HOW YOU CAN IMPROVE YOUR GUT
There isn’t one magic prescription for everyone, though researchers are hopeful that within five years, microbiome tests will be detailed enough to prescribe personalized probiotics or make other patient-specific recommendations. But there are some changes that can help right now.
1. Eat More Fibre
One of the most well-proven connections between lifestyle and gut health is that eating more fibre creates a better microbiome. Fibre is the main food source for the most important gut bacteria, so not getting enough starves them, and many of them die. That means they may produce fewer short-chain fatty acids and other important components of your diet, and begin consuming your gut’s mucous lining.

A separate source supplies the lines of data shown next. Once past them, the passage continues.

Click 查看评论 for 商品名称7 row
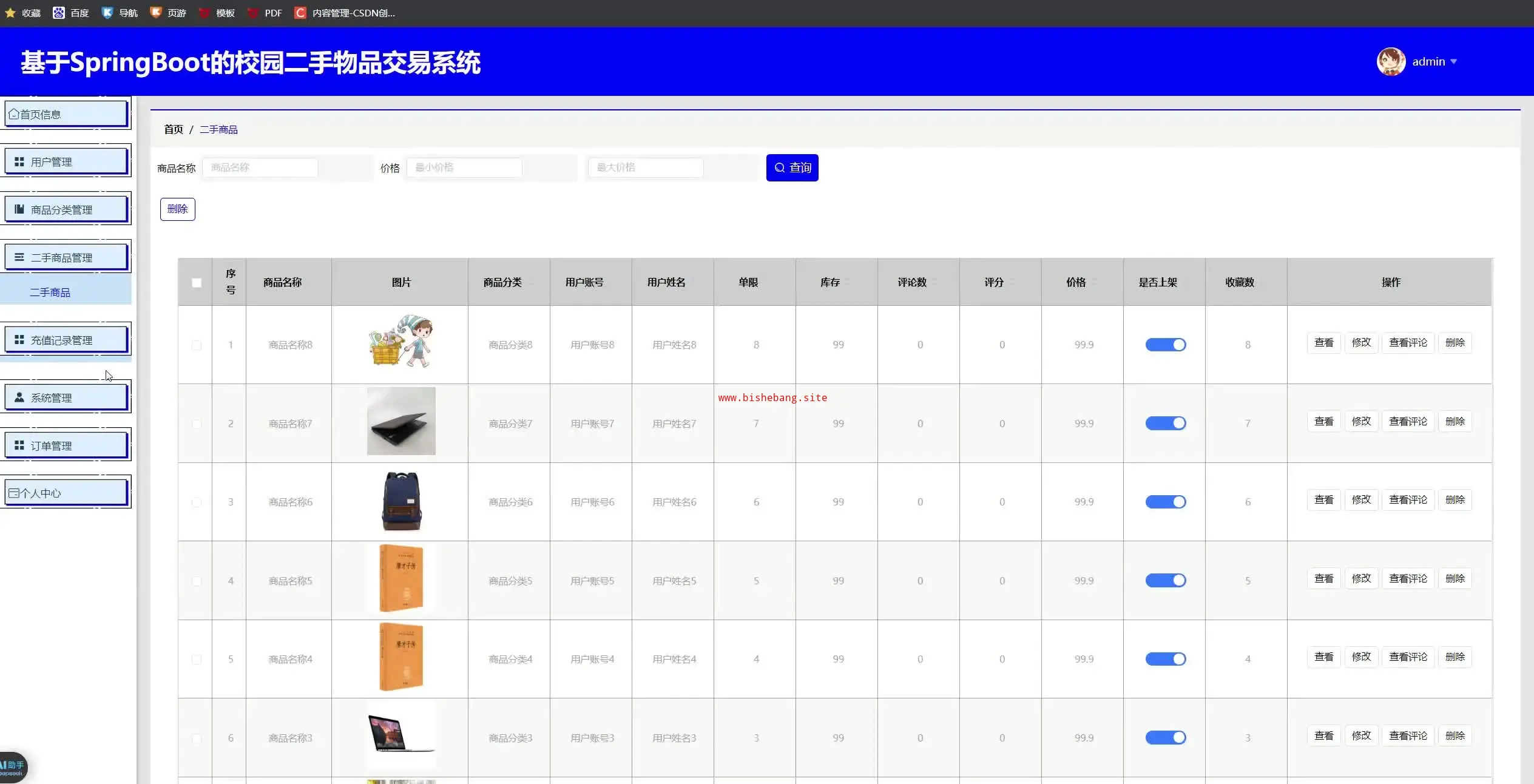The height and width of the screenshot is (784, 1534). pyautogui.click(x=1408, y=421)
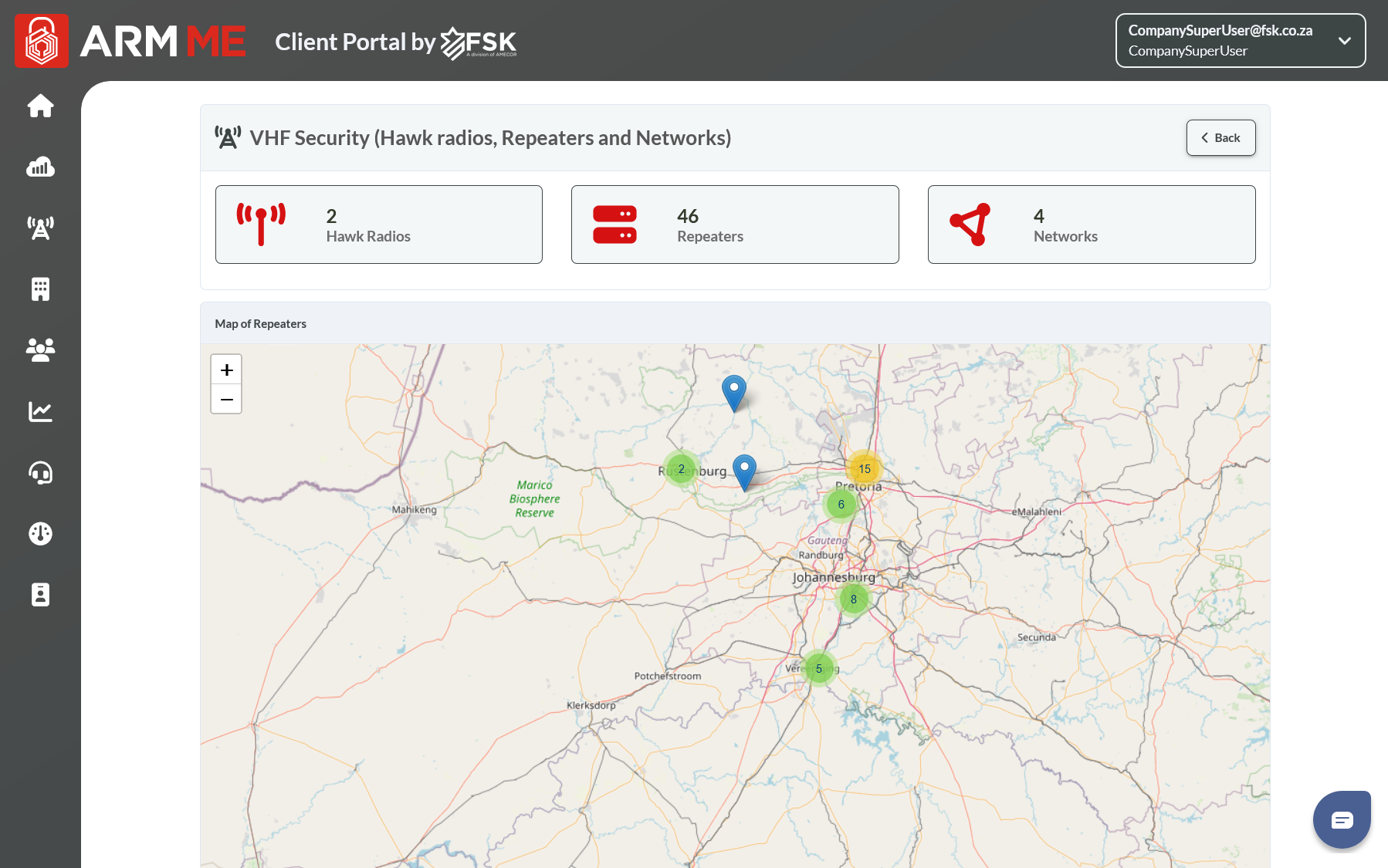The width and height of the screenshot is (1388, 868).
Task: Zoom out the map with minus button
Action: [226, 399]

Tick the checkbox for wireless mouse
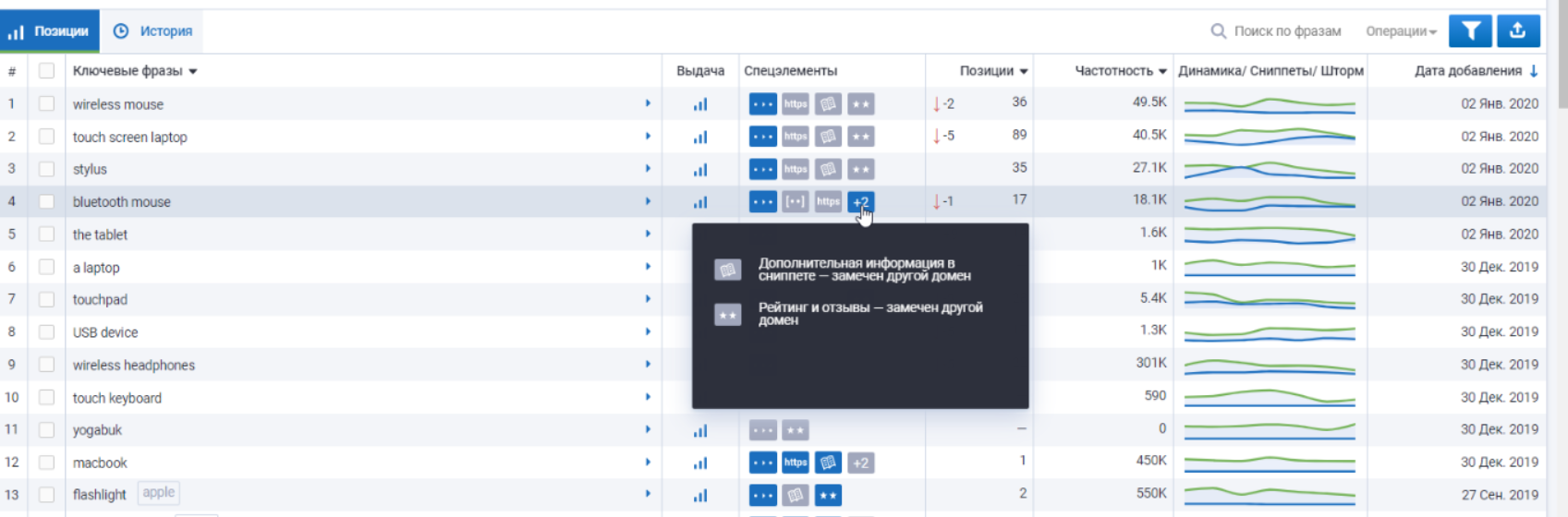[46, 104]
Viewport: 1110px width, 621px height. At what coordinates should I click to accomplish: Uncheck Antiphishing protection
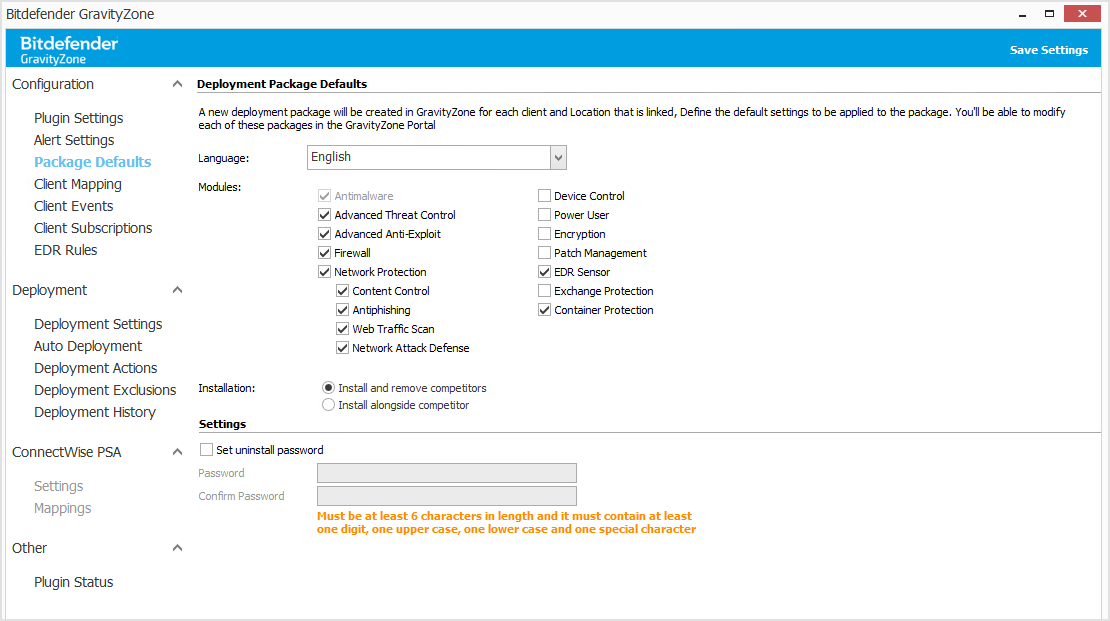click(342, 309)
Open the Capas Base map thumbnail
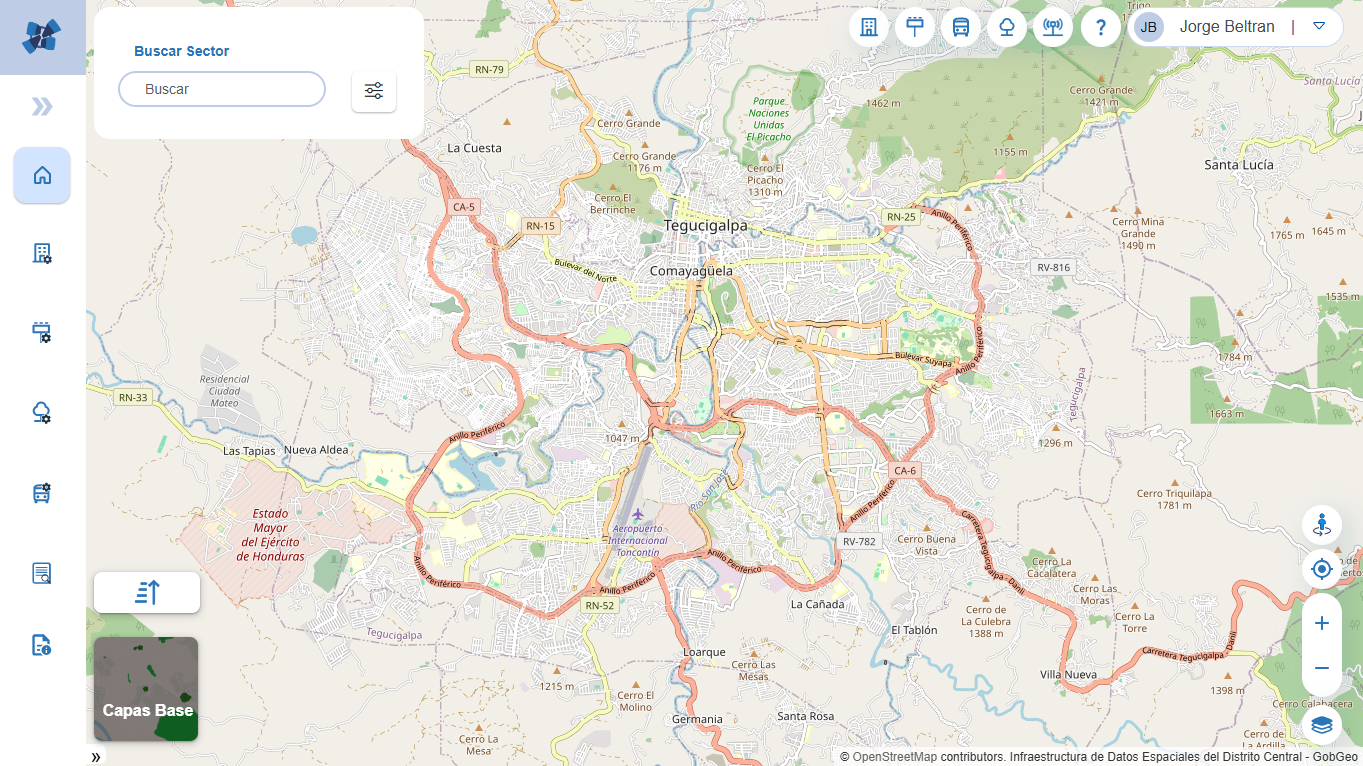This screenshot has height=766, width=1363. coord(146,689)
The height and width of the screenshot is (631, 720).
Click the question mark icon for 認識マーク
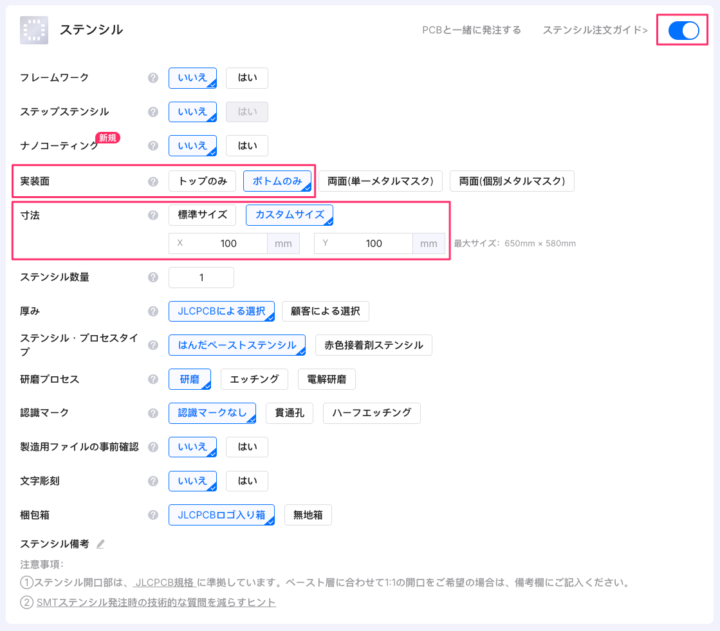(153, 413)
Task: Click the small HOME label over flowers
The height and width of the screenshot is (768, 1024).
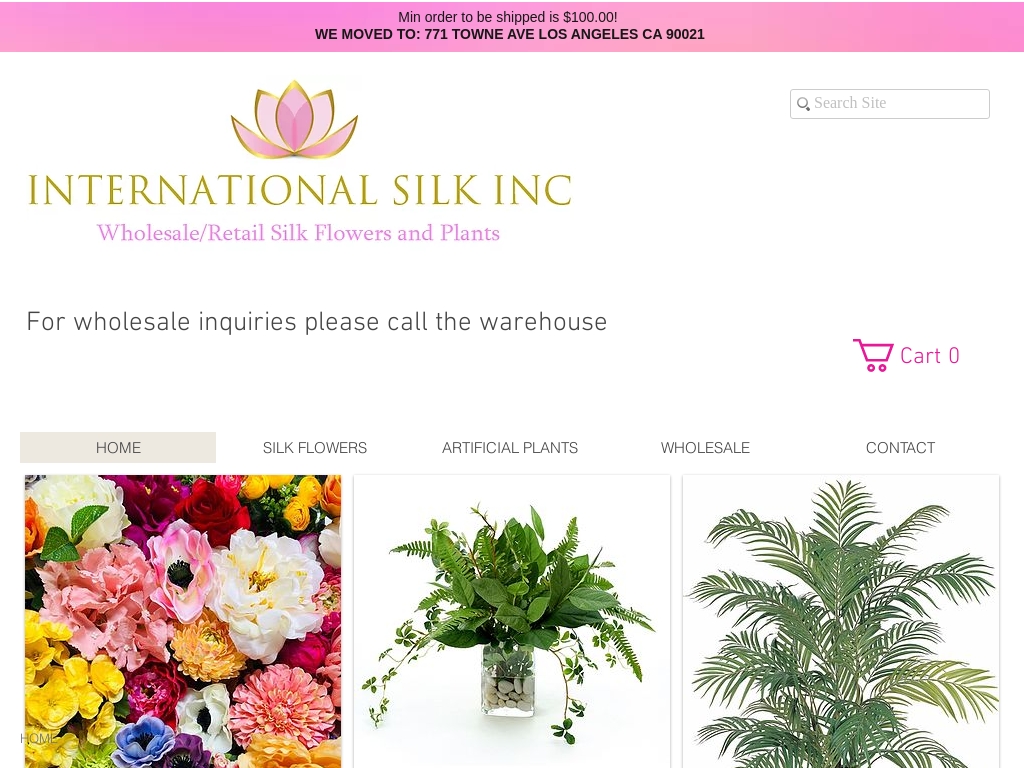Action: click(x=38, y=739)
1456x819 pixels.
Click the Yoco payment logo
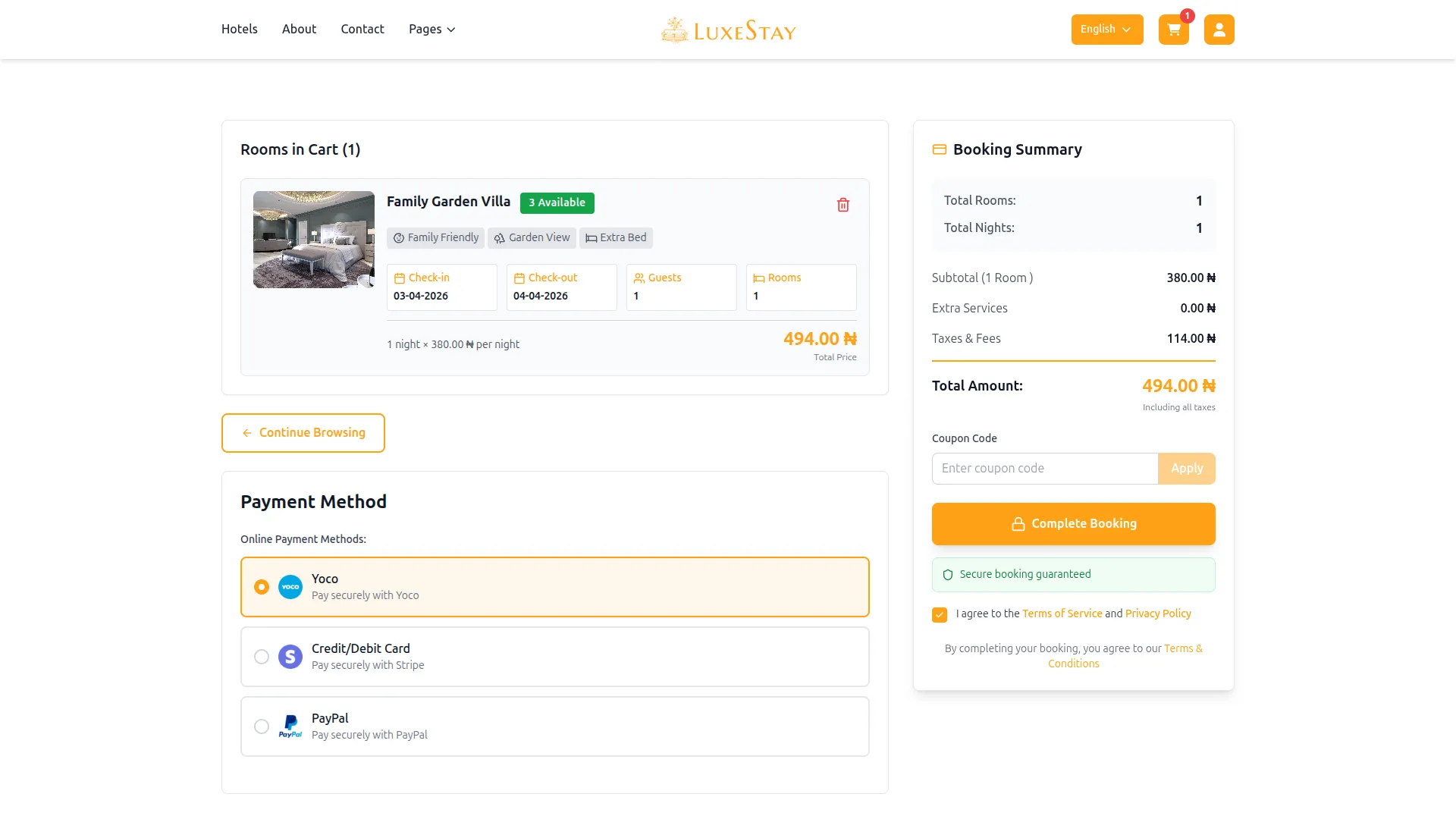click(290, 587)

To get your daily requirements, focus on eating five servings of fruits and vegetables each day, as well as a whole-grain carbohydrate at every meal.
2. Diversify your Diet
Your overall goal should be to create a diverse gut microbiome. And it’s not just fibre that provides sustenance for good bacteria—other things in our meals do, too. If you eat a large variety of foods, including many different types and colours of fruits and vegetables, that variety will promote a healthy gut.
On the other hand, high-fat processed foods deplete healthy bacterial strains and make your gut less diverse in general, says Chang. If you were to suddenly stop having salads and instead eat fries, he adds, “Your microbiome would change within 24 hours, with a decrease in the healthy microbes that plant fibre promotes.”
3. Go Easy on Antibiotics
Antibiotics are a lifesaver when needed, but they tend to throw our gut microbiome off balance by killing even the healthy bacteria that help maintain the gut wall. Usually, they are able to crowd out bacteria that can make you sick, just as it’s harder for weeds to establish themselves in a lush lawn than in unplanted soil. But when antibiotics do their job of destruction, bad bacteria can take over before the good have a chance to reestablish themselves. Then, the clue that something is wrong is often diarrhoea. While most healthy gut microbiomes can bounce back from that, if yours is already unbalanced, Gibbons says antibiotics could lead to issues like IBS.
To help prevent antibiotic-caused diarrhoea, talk to your doctor about taking a probiotic the same day you start your antibiotics. A 2017 University of Copenhagen review found that only eight per cent of people who took probiotics developed diarrhoea when they took antibiotics, compared with 18 per cent of those who took placebos.
Most importantly, make sure you really need an antibiotic before you take it. According to the US-based Centers for Disease Control and Prevention, at least 30 per cent of antibiotic prescriptions are unnecessary.
4. Consider Probiotics
Probiotics may also protect against diarrhoea when we travel to countries where the bacteria in the food and water are different from those at home. And, as mentioned, probiotics could help people with IBS. It’s best to try them at the direction of a health-care provider, who can suggest specific types.
In the meantime, scientists are working to better understand probiotics. “Within the next five to 10 years, I believe we’ll start to see medical grade probiotics on the market,” says Gibbons.
5. Stay Active
Regular exercise improves your gut microbiome. A 2016 UBC study found that athletes with the best cardio-respiratory fitness levels—a marker that measures how well your body can move oxygen to where it’s needed—also had more diversity in their gut. Another study, from Spain, found that women who did three hours of exercise a week—even just brisk walking—improved the composition of their gut microbiome.